Single by Little Anthony & The Imperials

from the album Goin’ Out of My Head
- B-side: "Our Song"
- Released: June 1, 1965
- Recorded: 1964
- Genre: Soul, pop
- Length: 3:07
- Label: DCP
- Songwriter: Teddy Randazzo
- Producer: Teddy Randazzo

Little Anthony & The Imperials singles chronology
| "Hurt So Bad" (1964) | "Take Me Back" (1965) | "I Miss You So" (1965) |

= Take Me Back (Imperials song) =

"Take Me Back" was a song composed by songwriter Teddy Randazzo, and was a 1965 hit song by Little Anthony and the Imperials.

==Background==
"Take Me Back" is a ballad about a plea for forgiveness.

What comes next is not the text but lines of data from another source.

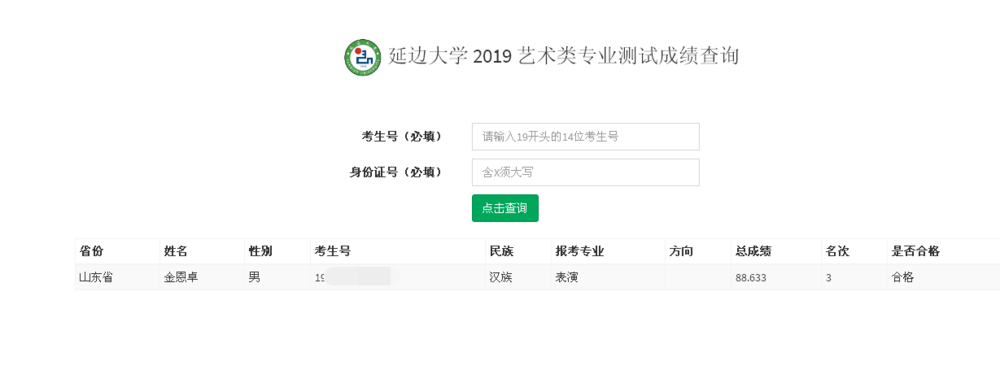Select the 民族 column header
Viewport: 1000px width, 370px height.
[501, 251]
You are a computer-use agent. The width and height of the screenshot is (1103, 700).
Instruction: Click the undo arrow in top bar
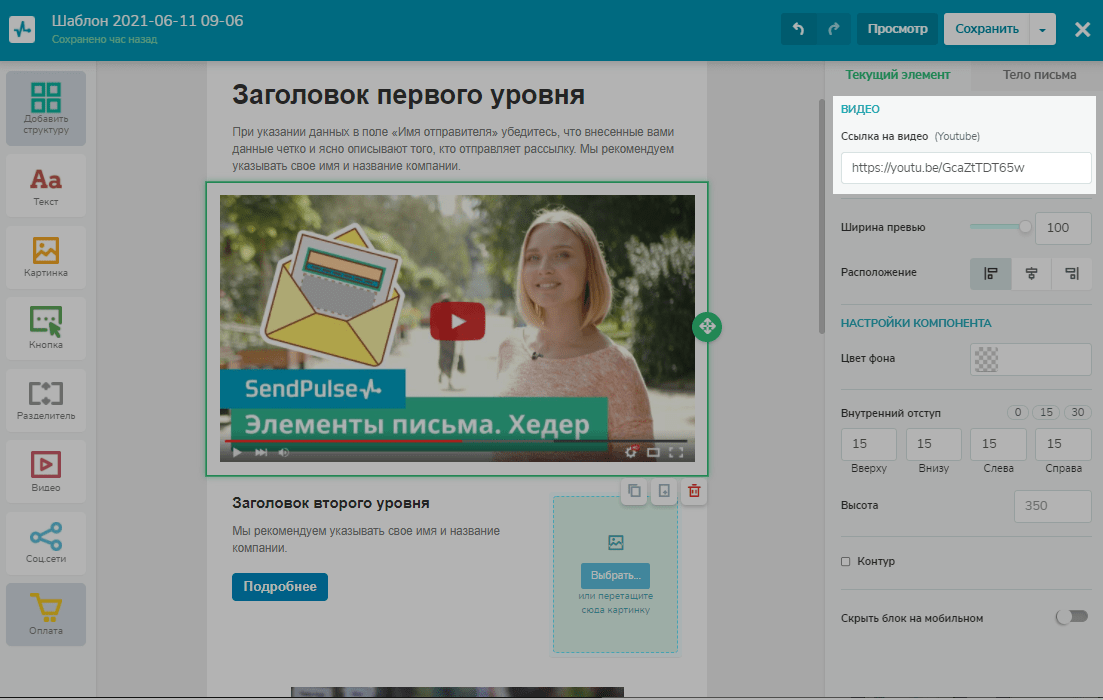click(x=798, y=29)
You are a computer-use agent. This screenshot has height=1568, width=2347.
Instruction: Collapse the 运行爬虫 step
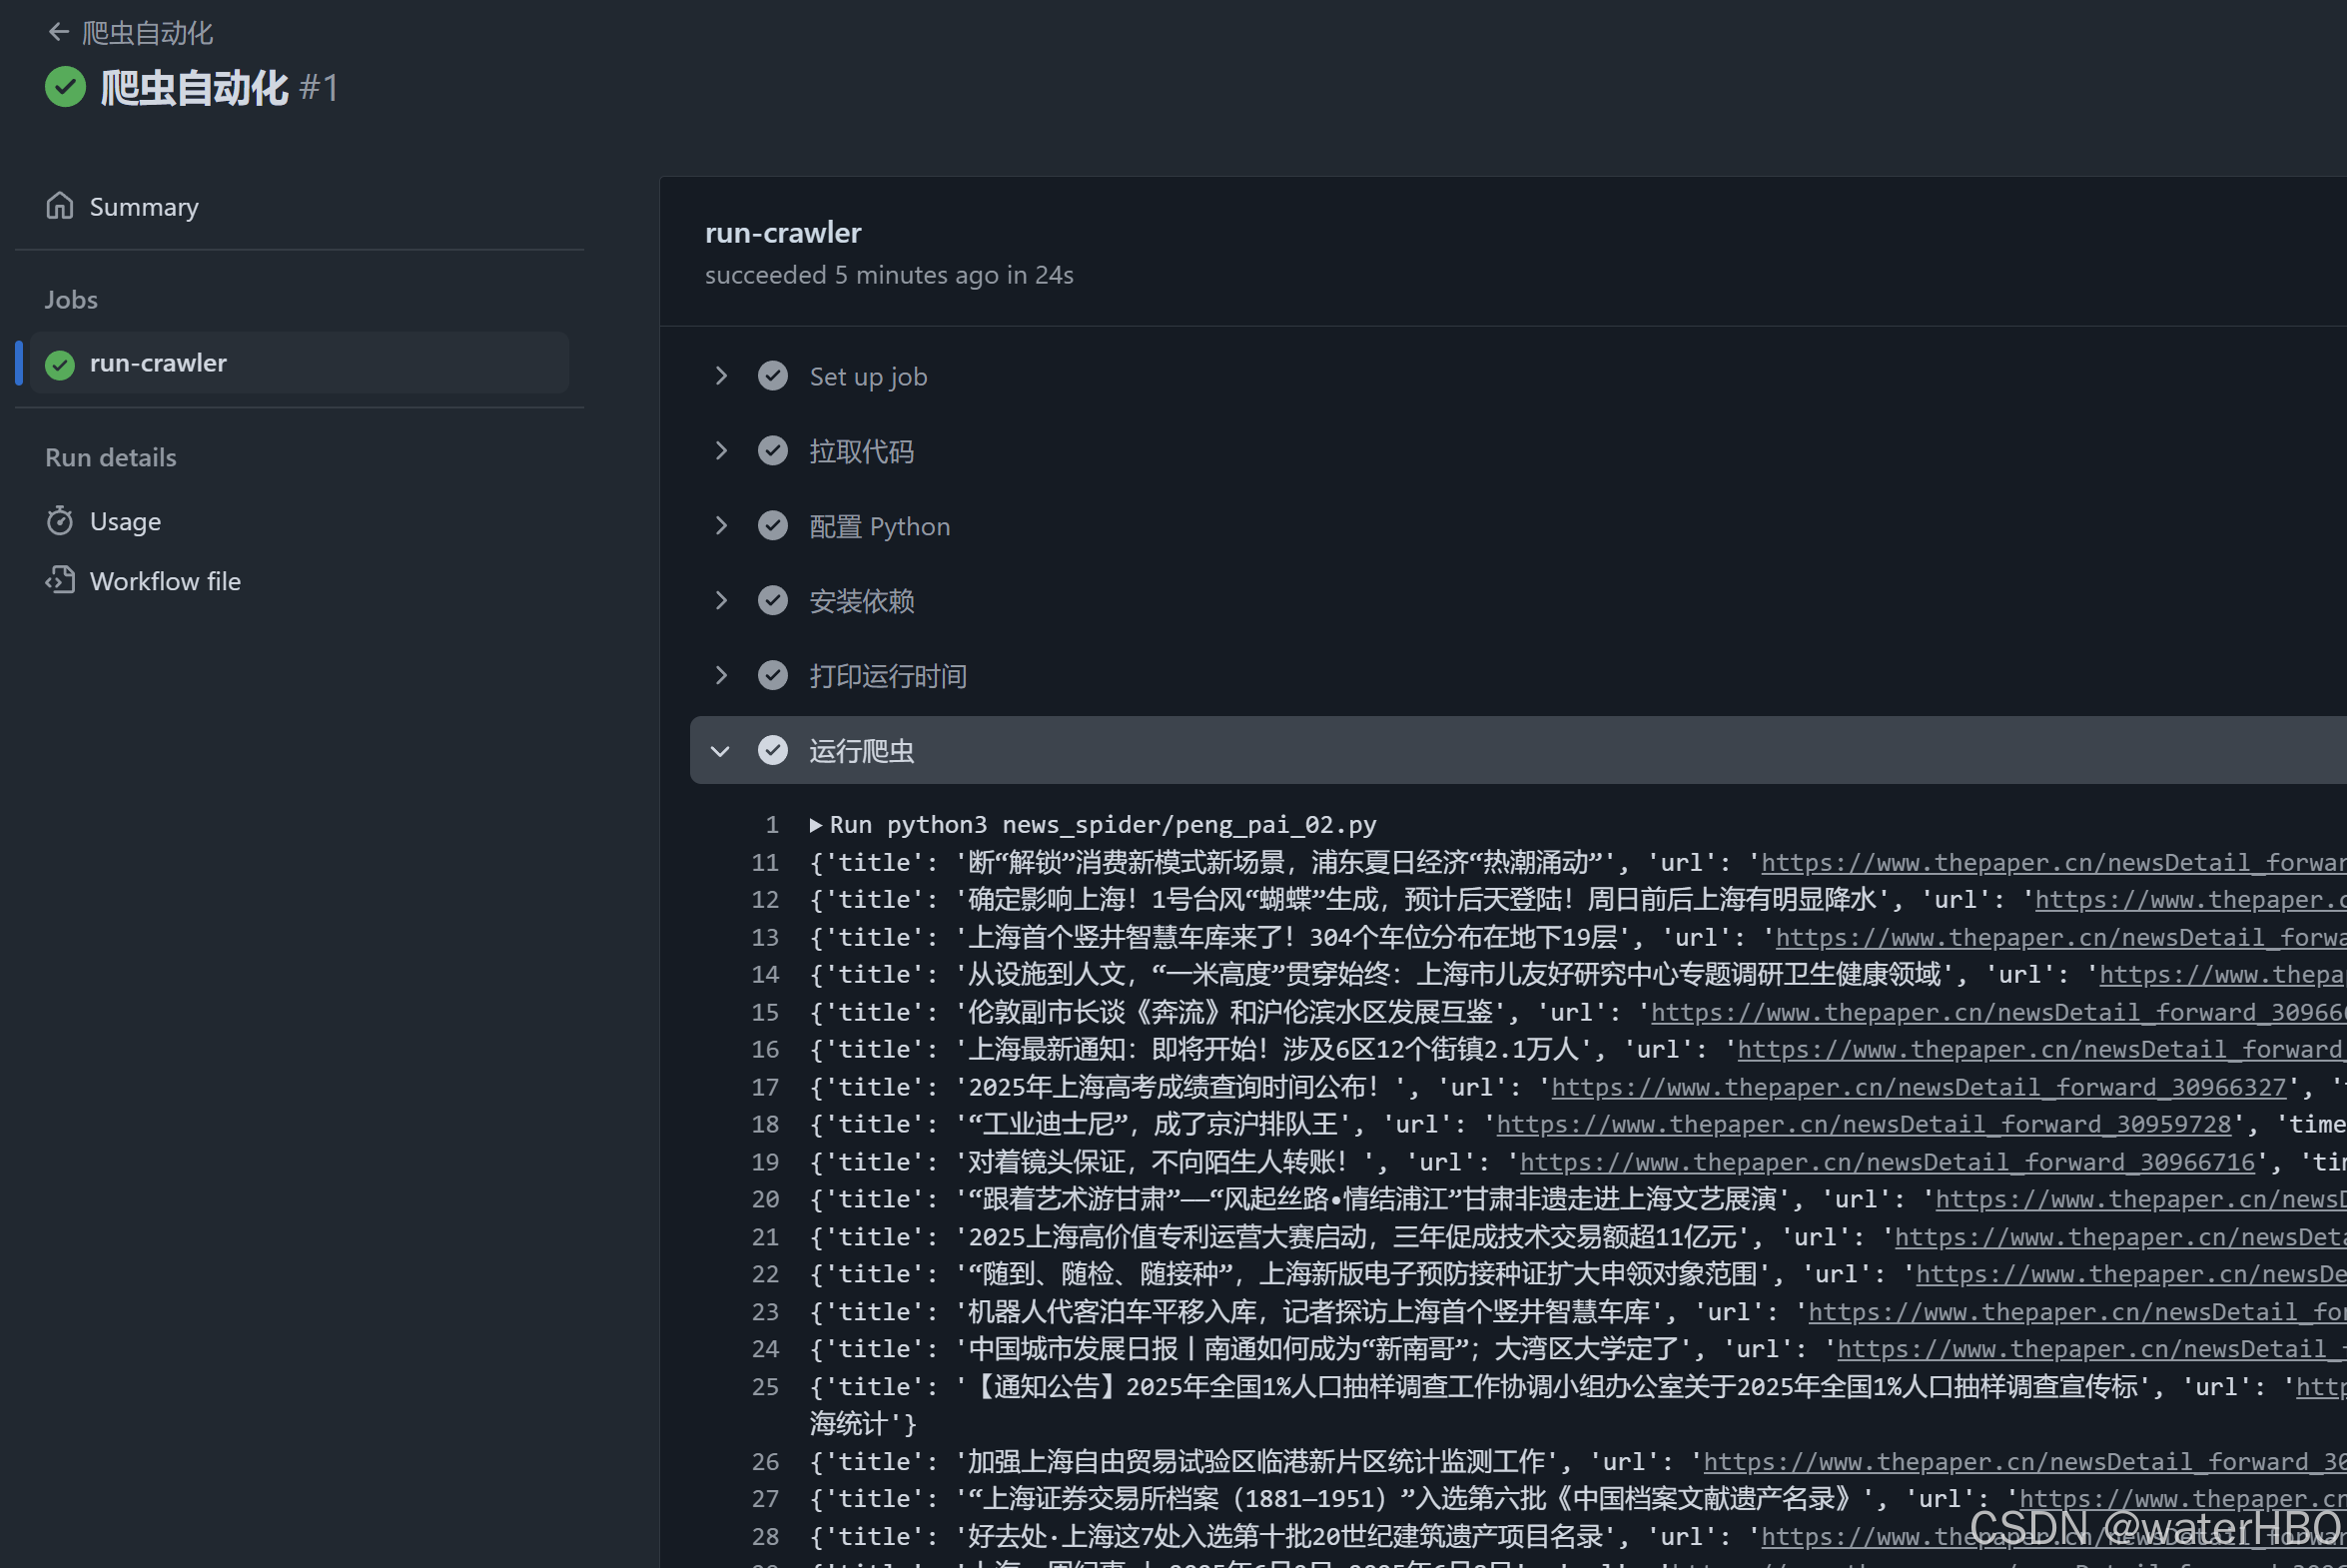point(720,751)

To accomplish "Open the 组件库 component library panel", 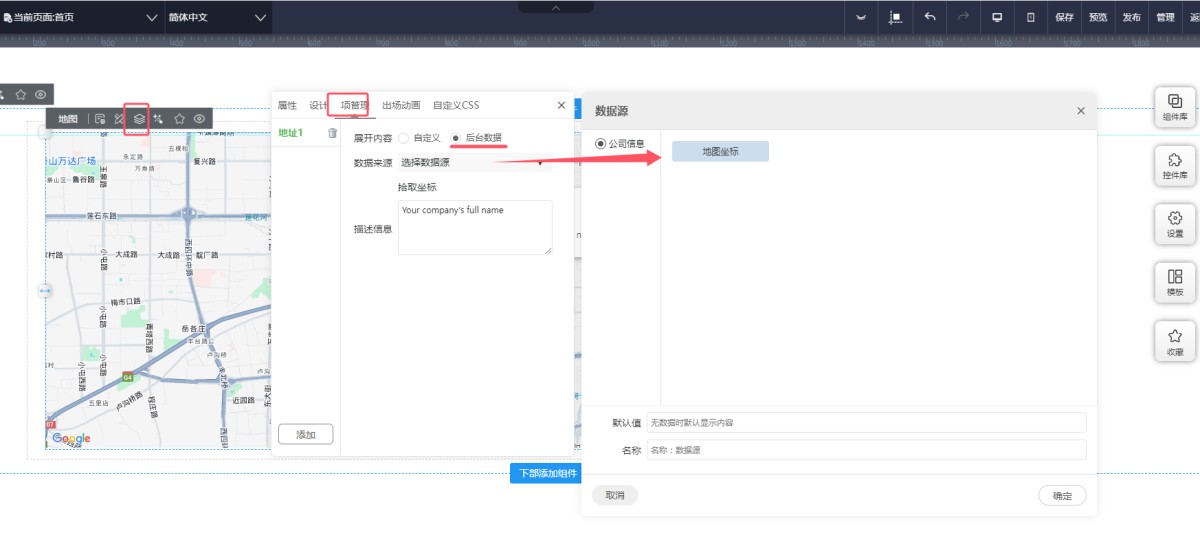I will click(x=1175, y=106).
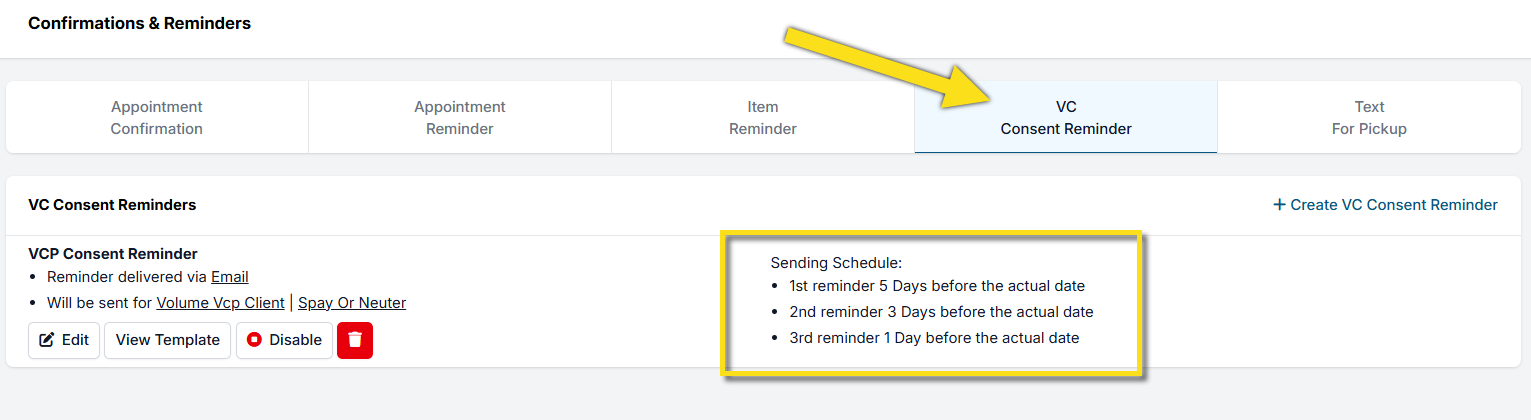
Task: Delete the VCP Consent Reminder with trash icon
Action: 355,340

The song was one of 5 hit singles taken from their 1964 hit album, Goin' Out of My Head, who also wrote several previous Imperials hit singles, including Goin' Out Of My Head and Hurt So Bad, and was produced by Randazzo and Don Costa for Randazzo's DCP Records label in 1964, released as a single in 1965, and later re-released in 1966 on United Artists' Veep Records subsidiary.
Take Me Back was a Billboard Top 20 hit for The Imperials, reaching # 16 on the Billboard Hot 100, and a Top 20 R&B hit as well, peaking at # 15.

==Personnel==
===The Imperials===
- "Little Anthony" Gourdine - Lead Vocals
- Sammy Strain - First Tenor
- Ernest Wright - Second Tenor
- Clarence Collins - Baritone/Bass

===Producers===
Teddy Randazzo & Don Costa

==Chart performance==
It was a Billboard Top 20 Pop Hit, peaking at #16, and was a Top 20 R&B Hit as well, peaking at # 15.